_Dataset records_
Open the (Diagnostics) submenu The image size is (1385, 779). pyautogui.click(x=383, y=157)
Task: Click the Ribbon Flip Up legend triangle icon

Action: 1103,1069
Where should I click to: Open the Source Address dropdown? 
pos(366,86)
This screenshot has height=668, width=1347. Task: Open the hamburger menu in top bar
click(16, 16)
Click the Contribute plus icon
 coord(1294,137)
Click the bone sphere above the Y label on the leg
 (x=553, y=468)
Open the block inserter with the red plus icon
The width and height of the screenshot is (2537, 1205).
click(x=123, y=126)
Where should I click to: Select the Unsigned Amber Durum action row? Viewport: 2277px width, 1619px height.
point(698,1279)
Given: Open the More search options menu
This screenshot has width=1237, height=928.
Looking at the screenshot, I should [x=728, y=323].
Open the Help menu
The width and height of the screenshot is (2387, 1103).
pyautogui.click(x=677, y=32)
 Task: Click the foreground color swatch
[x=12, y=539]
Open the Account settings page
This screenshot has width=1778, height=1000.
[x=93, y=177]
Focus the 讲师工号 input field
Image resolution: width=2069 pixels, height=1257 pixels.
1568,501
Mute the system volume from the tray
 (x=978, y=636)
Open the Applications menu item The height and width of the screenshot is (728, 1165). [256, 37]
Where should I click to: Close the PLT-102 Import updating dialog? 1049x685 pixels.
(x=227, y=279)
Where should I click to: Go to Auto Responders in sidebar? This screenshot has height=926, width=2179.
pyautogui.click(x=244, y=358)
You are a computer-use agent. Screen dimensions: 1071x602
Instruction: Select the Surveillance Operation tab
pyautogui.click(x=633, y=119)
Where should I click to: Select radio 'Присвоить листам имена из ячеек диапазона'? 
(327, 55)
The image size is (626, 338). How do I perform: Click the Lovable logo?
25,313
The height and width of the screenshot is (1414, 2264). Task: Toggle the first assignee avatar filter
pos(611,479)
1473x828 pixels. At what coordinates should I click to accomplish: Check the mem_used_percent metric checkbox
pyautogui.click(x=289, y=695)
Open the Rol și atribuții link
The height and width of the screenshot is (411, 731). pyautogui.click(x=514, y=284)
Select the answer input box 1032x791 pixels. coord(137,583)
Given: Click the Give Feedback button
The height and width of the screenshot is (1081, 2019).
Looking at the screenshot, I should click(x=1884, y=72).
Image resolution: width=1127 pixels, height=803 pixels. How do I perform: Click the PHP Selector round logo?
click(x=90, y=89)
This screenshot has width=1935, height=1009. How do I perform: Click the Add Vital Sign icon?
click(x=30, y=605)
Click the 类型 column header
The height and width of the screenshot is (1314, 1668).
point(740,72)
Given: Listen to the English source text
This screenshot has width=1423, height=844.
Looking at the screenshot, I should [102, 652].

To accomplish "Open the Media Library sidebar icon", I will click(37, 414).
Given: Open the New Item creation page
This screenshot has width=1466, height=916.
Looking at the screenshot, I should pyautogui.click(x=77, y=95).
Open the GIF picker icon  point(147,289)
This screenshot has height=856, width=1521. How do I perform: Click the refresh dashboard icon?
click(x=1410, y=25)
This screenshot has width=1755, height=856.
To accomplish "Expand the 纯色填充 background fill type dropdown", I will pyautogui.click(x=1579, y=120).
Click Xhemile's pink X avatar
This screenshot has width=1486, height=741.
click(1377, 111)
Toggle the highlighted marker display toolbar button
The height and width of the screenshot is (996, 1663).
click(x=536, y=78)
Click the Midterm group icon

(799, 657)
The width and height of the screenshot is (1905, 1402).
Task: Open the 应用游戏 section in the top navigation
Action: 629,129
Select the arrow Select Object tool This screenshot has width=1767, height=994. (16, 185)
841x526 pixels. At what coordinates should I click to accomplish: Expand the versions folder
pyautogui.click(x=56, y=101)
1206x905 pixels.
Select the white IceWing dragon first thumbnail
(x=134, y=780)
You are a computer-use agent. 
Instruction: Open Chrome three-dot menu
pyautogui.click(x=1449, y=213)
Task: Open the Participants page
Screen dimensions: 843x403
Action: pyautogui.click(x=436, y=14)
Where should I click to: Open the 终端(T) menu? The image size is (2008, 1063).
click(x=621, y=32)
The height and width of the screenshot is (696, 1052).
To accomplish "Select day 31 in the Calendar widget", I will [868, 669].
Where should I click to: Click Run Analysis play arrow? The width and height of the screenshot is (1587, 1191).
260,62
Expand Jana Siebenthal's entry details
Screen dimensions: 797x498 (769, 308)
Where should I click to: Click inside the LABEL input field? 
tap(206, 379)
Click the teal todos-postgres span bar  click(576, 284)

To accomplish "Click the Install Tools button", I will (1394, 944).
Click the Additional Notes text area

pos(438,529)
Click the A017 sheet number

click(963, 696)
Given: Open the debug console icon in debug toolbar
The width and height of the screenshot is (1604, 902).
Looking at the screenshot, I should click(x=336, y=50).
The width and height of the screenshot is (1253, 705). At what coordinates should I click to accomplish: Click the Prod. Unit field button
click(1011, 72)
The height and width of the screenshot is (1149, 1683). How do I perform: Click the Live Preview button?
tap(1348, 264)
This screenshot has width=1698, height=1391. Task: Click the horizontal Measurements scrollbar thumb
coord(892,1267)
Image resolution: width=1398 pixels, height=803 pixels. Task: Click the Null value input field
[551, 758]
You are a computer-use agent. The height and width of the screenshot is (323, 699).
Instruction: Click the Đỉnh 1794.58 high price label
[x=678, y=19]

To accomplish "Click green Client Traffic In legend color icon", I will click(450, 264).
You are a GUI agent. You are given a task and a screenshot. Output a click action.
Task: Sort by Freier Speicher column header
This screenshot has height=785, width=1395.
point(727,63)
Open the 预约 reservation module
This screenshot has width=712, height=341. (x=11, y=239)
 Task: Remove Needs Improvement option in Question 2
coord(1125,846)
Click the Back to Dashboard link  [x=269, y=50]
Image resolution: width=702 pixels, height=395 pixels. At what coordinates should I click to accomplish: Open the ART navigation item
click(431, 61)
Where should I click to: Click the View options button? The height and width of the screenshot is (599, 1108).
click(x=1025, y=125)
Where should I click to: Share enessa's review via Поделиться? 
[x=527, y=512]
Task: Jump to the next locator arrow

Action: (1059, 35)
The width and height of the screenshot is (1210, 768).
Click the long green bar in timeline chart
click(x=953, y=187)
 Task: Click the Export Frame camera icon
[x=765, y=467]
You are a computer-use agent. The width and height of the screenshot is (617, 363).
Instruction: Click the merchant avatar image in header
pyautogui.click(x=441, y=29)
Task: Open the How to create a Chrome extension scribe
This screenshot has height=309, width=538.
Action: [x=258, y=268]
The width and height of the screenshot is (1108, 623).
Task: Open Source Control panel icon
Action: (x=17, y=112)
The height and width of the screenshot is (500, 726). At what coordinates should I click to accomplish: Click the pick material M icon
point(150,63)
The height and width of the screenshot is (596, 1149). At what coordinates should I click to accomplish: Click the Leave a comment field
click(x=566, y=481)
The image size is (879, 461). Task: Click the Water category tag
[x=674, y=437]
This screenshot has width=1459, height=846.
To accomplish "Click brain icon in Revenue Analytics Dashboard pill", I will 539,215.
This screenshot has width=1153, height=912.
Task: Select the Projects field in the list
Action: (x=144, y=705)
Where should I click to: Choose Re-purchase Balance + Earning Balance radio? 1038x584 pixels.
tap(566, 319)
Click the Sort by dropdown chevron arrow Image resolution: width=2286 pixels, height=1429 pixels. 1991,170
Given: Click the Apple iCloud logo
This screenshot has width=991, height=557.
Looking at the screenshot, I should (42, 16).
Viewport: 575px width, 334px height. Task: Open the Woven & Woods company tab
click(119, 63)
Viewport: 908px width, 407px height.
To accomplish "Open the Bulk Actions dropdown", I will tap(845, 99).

_Work instruction_
Count how many lines in the entries above hold the word "toolbar". Give that number by itself.

_Written response_
2